Copy out every one of the records below word for word.

⁂

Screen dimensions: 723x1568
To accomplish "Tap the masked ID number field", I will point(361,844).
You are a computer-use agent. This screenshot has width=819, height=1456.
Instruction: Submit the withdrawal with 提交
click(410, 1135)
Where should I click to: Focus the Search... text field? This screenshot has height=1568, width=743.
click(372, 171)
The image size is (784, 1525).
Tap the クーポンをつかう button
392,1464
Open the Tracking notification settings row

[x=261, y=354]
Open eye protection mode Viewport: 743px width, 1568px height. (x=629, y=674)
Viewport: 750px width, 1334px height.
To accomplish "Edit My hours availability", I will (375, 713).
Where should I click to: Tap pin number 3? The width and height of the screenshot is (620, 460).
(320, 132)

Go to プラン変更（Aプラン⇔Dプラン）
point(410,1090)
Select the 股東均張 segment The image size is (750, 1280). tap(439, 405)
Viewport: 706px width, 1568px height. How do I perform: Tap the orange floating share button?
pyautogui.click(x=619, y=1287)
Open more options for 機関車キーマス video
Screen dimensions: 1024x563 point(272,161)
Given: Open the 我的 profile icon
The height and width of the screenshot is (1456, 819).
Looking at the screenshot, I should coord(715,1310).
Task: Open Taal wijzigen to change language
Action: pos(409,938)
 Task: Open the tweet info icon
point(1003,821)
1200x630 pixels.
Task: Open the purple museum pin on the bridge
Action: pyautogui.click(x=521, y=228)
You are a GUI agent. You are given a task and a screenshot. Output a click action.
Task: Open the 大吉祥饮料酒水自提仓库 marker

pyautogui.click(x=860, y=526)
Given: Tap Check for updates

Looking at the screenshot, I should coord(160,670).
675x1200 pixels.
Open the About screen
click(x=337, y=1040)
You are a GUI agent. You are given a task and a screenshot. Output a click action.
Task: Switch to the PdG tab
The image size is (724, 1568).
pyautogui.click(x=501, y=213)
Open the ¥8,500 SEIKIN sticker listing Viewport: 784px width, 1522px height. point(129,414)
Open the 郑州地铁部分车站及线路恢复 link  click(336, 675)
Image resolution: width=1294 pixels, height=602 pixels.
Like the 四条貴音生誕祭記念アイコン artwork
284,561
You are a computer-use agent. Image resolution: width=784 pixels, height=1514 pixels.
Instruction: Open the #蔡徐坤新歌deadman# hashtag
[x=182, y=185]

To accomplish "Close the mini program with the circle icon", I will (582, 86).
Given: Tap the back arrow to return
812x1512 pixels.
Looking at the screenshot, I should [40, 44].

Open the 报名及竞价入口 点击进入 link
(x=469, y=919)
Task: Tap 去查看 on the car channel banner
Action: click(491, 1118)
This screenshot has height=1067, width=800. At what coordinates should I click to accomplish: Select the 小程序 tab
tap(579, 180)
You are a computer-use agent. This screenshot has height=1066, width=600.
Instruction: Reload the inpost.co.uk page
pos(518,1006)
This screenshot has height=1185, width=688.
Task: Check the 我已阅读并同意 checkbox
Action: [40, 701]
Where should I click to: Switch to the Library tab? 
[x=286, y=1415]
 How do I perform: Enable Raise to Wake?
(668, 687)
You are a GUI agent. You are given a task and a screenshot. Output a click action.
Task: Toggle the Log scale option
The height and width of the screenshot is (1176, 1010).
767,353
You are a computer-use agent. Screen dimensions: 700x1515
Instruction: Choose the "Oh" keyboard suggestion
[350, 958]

⁂

#### EXERCISE OUTPUT:
Screen dimensions: 723x1568
To accomplish "Tap the masked ID number field", I will point(361,844).
You are a computer-use agent. This screenshot has width=819, height=1456.
Instruction: Submit the withdrawal with 提交
click(410, 1135)
Where should I click to: Focus the Search... text field? This screenshot has height=1568, width=743.
click(372, 171)
The image size is (784, 1525).
Tap the クーポンをつかう button
392,1464
Open the Tracking notification settings row

[x=261, y=354]
Open eye protection mode Viewport: 743px width, 1568px height. (x=629, y=674)
Viewport: 750px width, 1334px height.
To accomplish "Edit My hours availability", I will (375, 713).
Where should I click to: Tap pin number 3? The width and height of the screenshot is (620, 460).
(320, 132)

Go to プラン変更（Aプラン⇔Dプラン）
point(410,1090)
Select the 股東均張 segment The image size is (750, 1280). tap(439, 405)
Viewport: 706px width, 1568px height. How do I perform: Tap the orange floating share button?
pyautogui.click(x=619, y=1287)
Open more options for 機関車キーマス video
Screen dimensions: 1024x563 point(272,161)
Given: Open the 我的 profile icon
The height and width of the screenshot is (1456, 819).
Looking at the screenshot, I should coord(715,1310).
Task: Open Taal wijzigen to change language
Action: pos(409,938)
 Task: Open the tweet info icon
point(1003,821)
1200x630 pixels.
Task: Open the purple museum pin on the bridge
Action: pyautogui.click(x=521, y=228)
You are a GUI agent. You are given a task and a screenshot. Output a click action.
Task: Open the 大吉祥饮料酒水自提仓库 marker

pyautogui.click(x=860, y=526)
Given: Tap Check for updates

Looking at the screenshot, I should coord(160,670).
675x1200 pixels.
Open the About screen
click(x=337, y=1040)
You are a GUI agent. You are given a task and a screenshot. Output a click action.
Task: Switch to the PdG tab
The image size is (724, 1568).
pyautogui.click(x=501, y=213)
Open the ¥8,500 SEIKIN sticker listing Viewport: 784px width, 1522px height. point(129,414)
Open the 郑州地铁部分车站及线路恢复 link  click(336, 675)
Image resolution: width=1294 pixels, height=602 pixels.
Like the 四条貴音生誕祭記念アイコン artwork
284,561
You are a computer-use agent. Image resolution: width=784 pixels, height=1514 pixels.
Instruction: Open the #蔡徐坤新歌deadman# hashtag
[x=182, y=185]

To accomplish "Close the mini program with the circle icon", I will (582, 86).
Given: Tap the back arrow to return
812x1512 pixels.
Looking at the screenshot, I should [40, 44].

Open the 报名及竞价入口 点击进入 link
(x=469, y=919)
Task: Tap 去查看 on the car channel banner
Action: click(491, 1118)
This screenshot has height=1067, width=800. At what coordinates should I click to accomplish: Select the 小程序 tab
tap(579, 180)
You are a computer-use agent. This screenshot has height=1066, width=600.
Instruction: Reload the inpost.co.uk page
pos(518,1006)
This screenshot has height=1185, width=688.
Task: Check the 我已阅读并同意 checkbox
Action: [40, 701]
Where should I click to: Switch to the Library tab? 
[x=286, y=1415]
 How do I perform: Enable Raise to Wake?
(668, 687)
You are a GUI agent. You are given a task and a screenshot. Output a click action.
Task: Toggle the Log scale option
The height and width of the screenshot is (1176, 1010).
767,353
You are a computer-use agent. Screen dimensions: 700x1515
Instruction: Choose the "Oh" keyboard suggestion
[350, 958]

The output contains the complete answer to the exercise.